That's what I was trying to avoid, the take away here is if you don't populate the gateway field in your device or in the DHCP scope then you will never have an issue of two default gateways.  It's that simple.

Tom Burgess:

--- Quote from: Scott Holtzman on July 10, 2014, 01:55:32 PM ---That's what I was trying to avoid, the take away here is if you don't populate the gateway field in your device or in the DHCP scope then you will never have an issue of two default gateways.  It's that simple.

--- End quote ---
OK, I was actually just being a smartass about the brain thing... or maybe I was channeling an old Monty Python skit, hmmmm.   :o

It's been several years since I've had much to do with IT on a regular basis but I was actually able to follow enough of the commentary here to glean some excellent information.  Thanks to all for the great info!  :) 

Scott Helmke:
The question of "gateway" is a very weird one in the context of networked audio device control. Recent Yamaha mixers (M7CL and later) have a setting for gateway IP address, and you do have to put in something in the same subnet. But what the heck is it for? It's not like an LS9 is going onto the Internet to download its own firmware updates.
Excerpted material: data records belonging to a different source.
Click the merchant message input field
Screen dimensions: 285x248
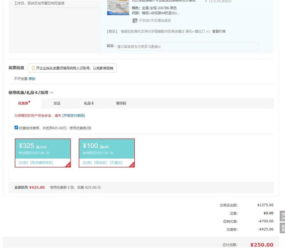pyautogui.click(x=187, y=47)
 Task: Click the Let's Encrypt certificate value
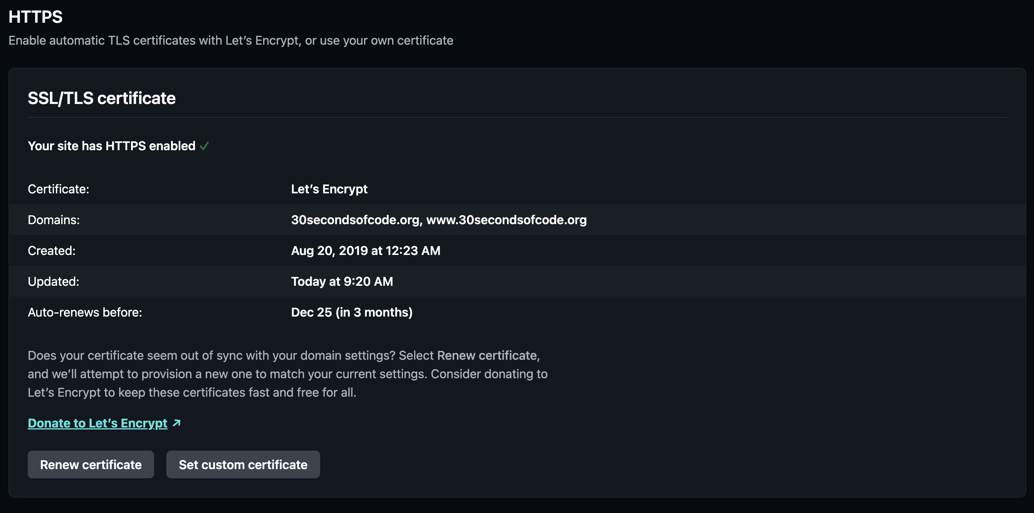329,189
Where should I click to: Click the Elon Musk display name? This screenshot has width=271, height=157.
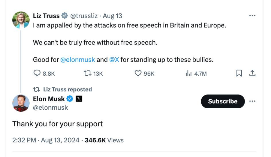point(49,99)
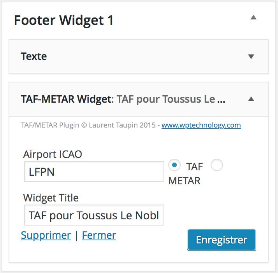
Task: Click the Supprimer link
Action: [x=46, y=235]

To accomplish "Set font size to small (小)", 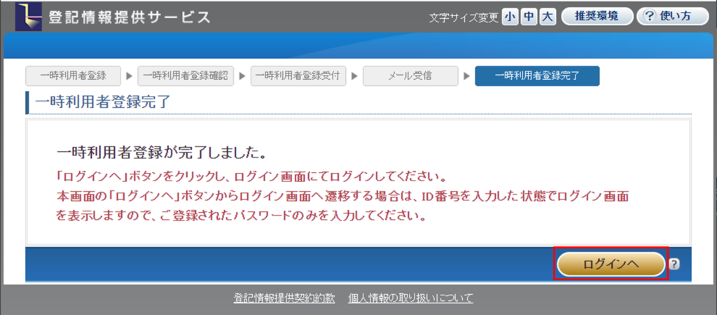I will [509, 16].
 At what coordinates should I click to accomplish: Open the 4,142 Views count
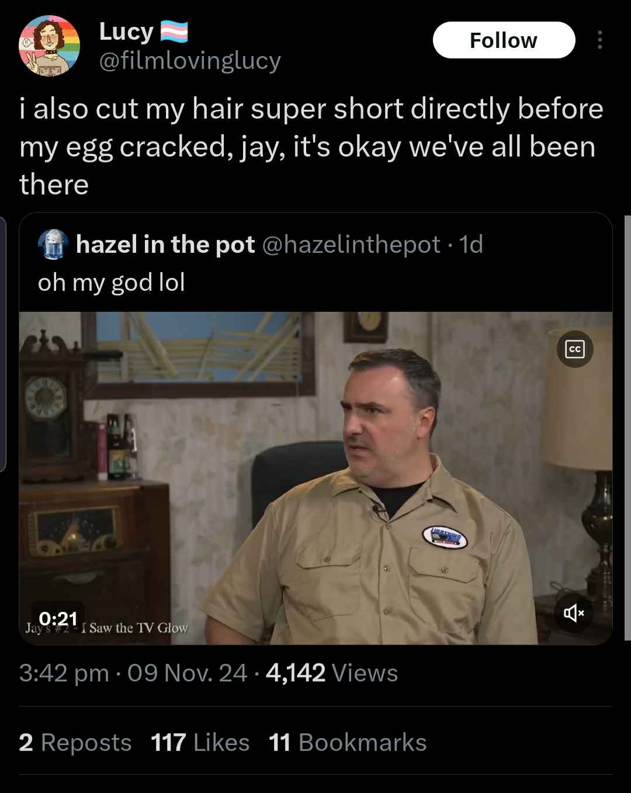pos(332,673)
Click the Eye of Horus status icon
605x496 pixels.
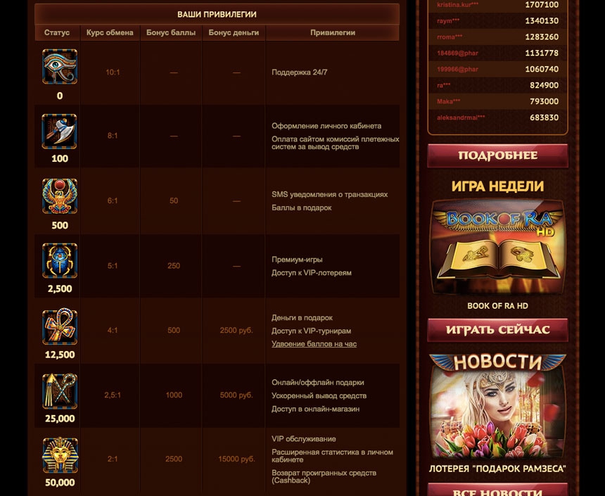pyautogui.click(x=59, y=66)
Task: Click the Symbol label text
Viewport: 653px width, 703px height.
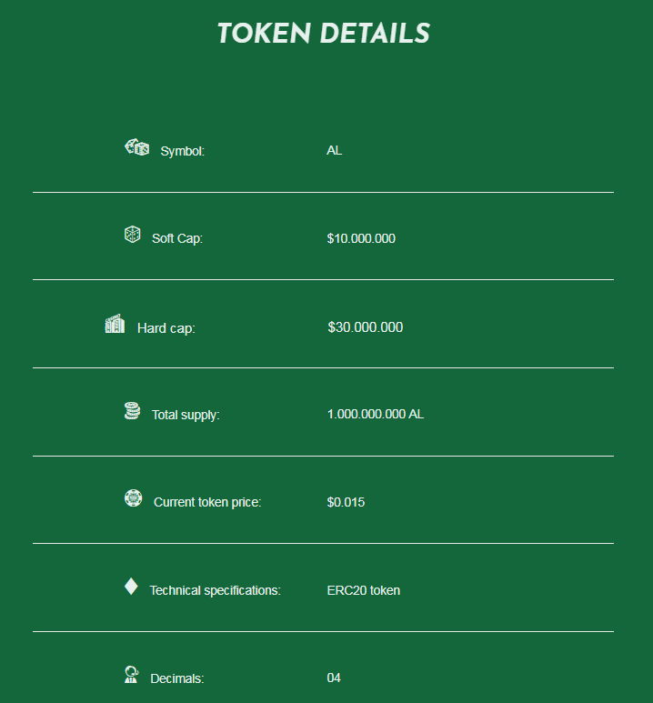Action: coord(183,152)
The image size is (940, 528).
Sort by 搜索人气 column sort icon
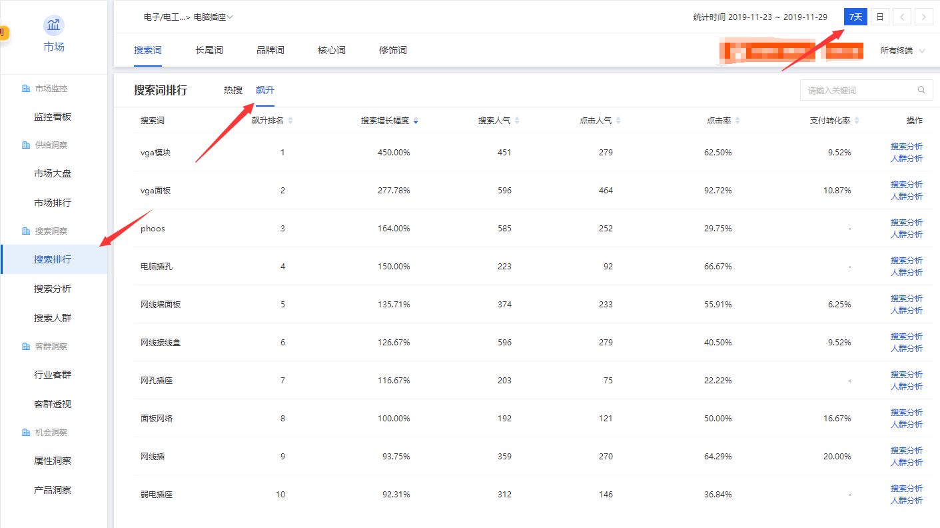coord(517,121)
And beyond that, you really can't use the Yamaha control software (Studio Manager, CL Editor, etc) across subnets anyways because they use a protocol that also needs MAC address. I've got a kickass little L-Com wireless access point / router at work that we can't use for remote mixing because there are no "local" hardware ports. I've been able to tweak things enough to mostly control a Meyer Galileo... but that's beyond anything we could expect a show tech or rental customer to set up in the field.

Josh Millward:

--- Quote from: Scott Helmke on July 11, 2014, 07:02:37 PM ---The question of "gateway" is a very weird one in the context of networked audio device control.

--- End quote ---
I guess I don't think it is that weird. There are plenty of devices out there that can use the default gateway to reach out to something elsewhere on the network. Working from my personal knowledge of the MediaMatrix NIONs I deal with daily, if you have them connected to a larger network that is accessed through a router, you can keep the NION's multicast traffic between themselves down within the context of your larger network. IT guys seemingly hate multicast traffic because it is too easily abused, so they like to filter and block it when they can. However, I can still use a tablet to bring up a user control screen through the web interface since there is a WiFi access point on the network and using the router on the network I can still access the NIONs and manipulate the system remotely. Likewise, the NIONs can also send control information to other devices on other parts of the network that are on the other side of the router if you give them the default gateway.


--- Quote from: Scott Helmke on July 11, 2014, 07:02:37 PM ---Recent Yamaha mixers (M7CL and later) have a setting for gateway IP address, and you do have to put in something in the same subnet. But what the heck is it for? It's not like an LS9 is going onto the Internet to download its own firmware updates.

--- End quote ---
It is just a part of the standard network stack. I'm glad to see that Yamaha has thought far enough ahead to include it. It should be in there because it is part of the IP communications protocol. Your device needs to know where to send requests when it doesn't already know where to send them. Whether your device needs that ability is another question altogether. With the NION platform you can just leave the field blank if you do not have a router on the network for it to communicate with.